### Text for analysis
No, Nick Cannon, Planned Parenthood Is Not 'Modern Day Eugenics'
In a series of recent interviews, entertainer Nick Cannon has linked Planned Parenthood to population control, genocide, and “modern day eugenics.” His comments reflect a decades-long association between birth control and the subjugation of the black community, a distrust that grew in the 1960s and is perpetuated online by pro-life advocates today. But his comments, however well intentioned, are also false.
Planned Parenthood provides a variety of health care services to approximately 2.5 million men and women every year. It was also founded in 1916 by Margaret Sanger, who was linked to the United States eugenics movement of the 1920s. However, data and investigative reporting have clearly demonstrated that in no way has Planned Parenthood ever contributed to any of Cannon’s claims.
“For all her positive work, Margaret Sanger made statements some 80 years ago that were wrong then and wrong now,” Veronica Byrd, director of Planned Parenthood’s African American media told The Washington Post, “Those statements have no bearing on the high quality health care Planned Parenthood provides today.”

### Data to examine
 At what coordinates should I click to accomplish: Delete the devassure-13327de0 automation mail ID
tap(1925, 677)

--

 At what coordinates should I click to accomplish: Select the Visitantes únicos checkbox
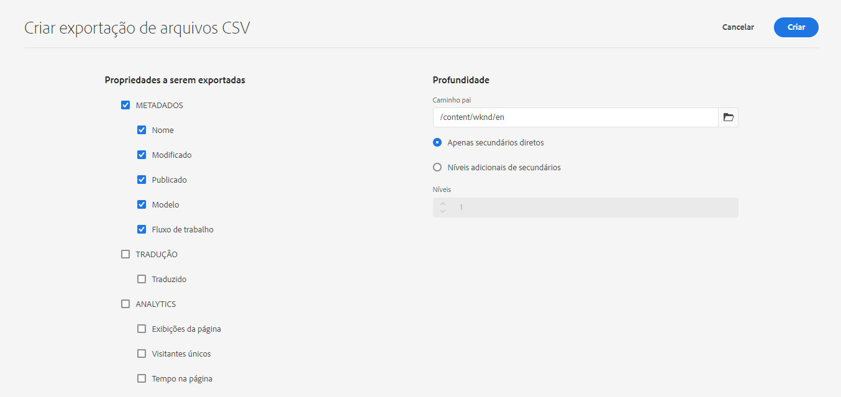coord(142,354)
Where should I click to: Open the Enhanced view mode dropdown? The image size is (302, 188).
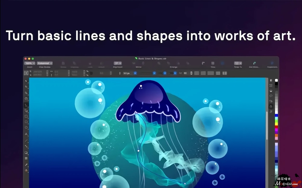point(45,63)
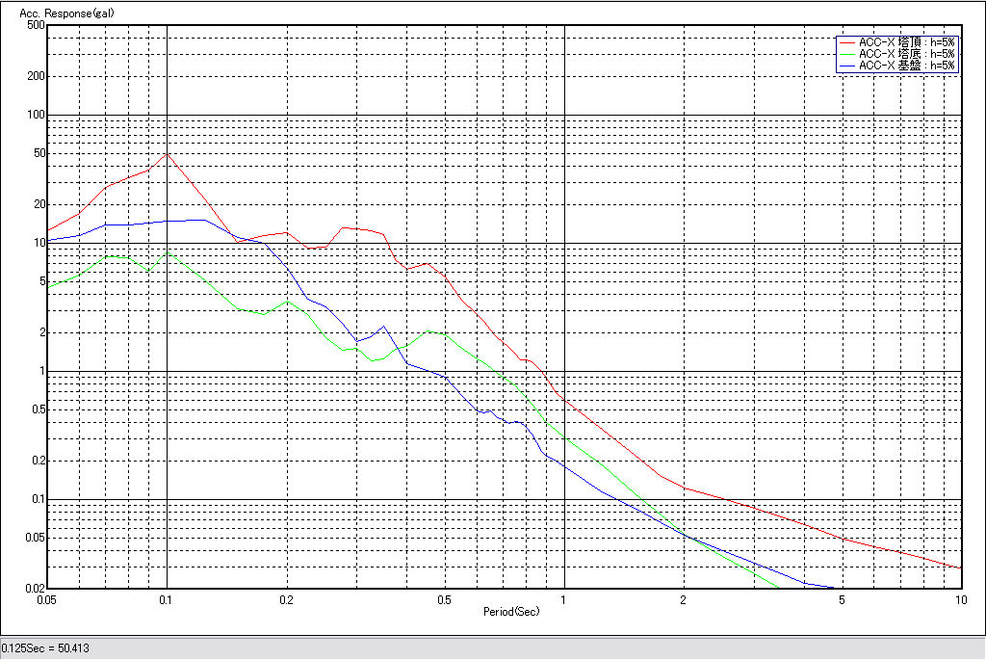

* * *

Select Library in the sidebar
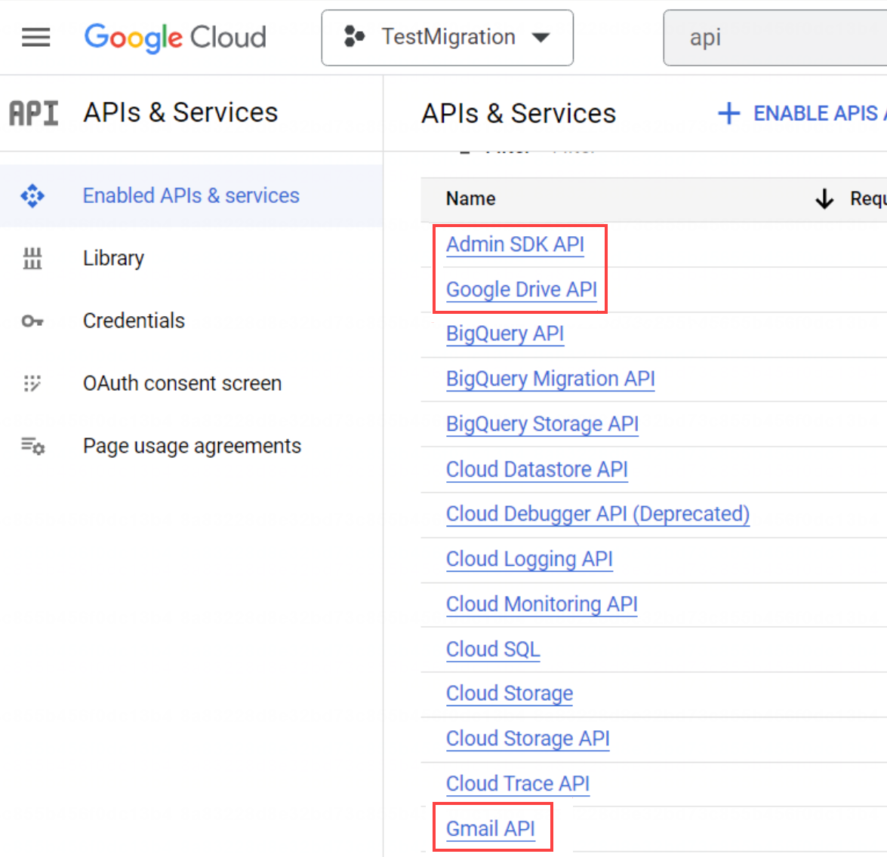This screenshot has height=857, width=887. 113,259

### Task 1
Answer these questions from the article on Nick Cannon's claims about Planned Parenthood:
(a) About how many people does Planned Parenthood serve each year?
(b) In what year was Planned Parenthood founded, and by whom?
(c) Which newspaper did Veronica Byrd speak to?
### Task 2
Pick up the article on Nick Cannon's claims about Planned Parenthood after its last paragraph and write the next few paragraphs.

### Expected output 1
(a) Approximately 2.5 million men and women.
(b) 1916, by Margaret Sanger.
(c) The Washington Post.

### Expected output 2
When Cannon says that Planned Parenthood is “modern day eugenics,” his opinions are a reflection of legitimate — though now outdated — 1960s-era fears. PBS explained the roots of this tragic history in its series, The Pill:
“In the 1960s, many African Americans around the country deeply distrusted the motivations behind government funded birth control clinics, fearing it was an attempt to limit black population growth and stunt black political power. Their fears were well grounded in past experiences. . .Sterilization abuse of African American women by the white medical establishment reached its height in the 1950s and 1960s. Women who went into the hospital to deliver children often came out unable to have more.”
As forced sterilization was part of the eugenics movement, it seemed reasonable to adequate federally funded birth control initiatives to eugenics. Eugenics in the United States was based on the idea of “selective breeding” to eliminate negative traits. In 2014, biologists Laura Rivard and Teryn Bouche wrote in the journal Nature that, “[Not] surprisingly, ‘undesirable’ traits were concentrated in poor, uneducated, and minority populations.”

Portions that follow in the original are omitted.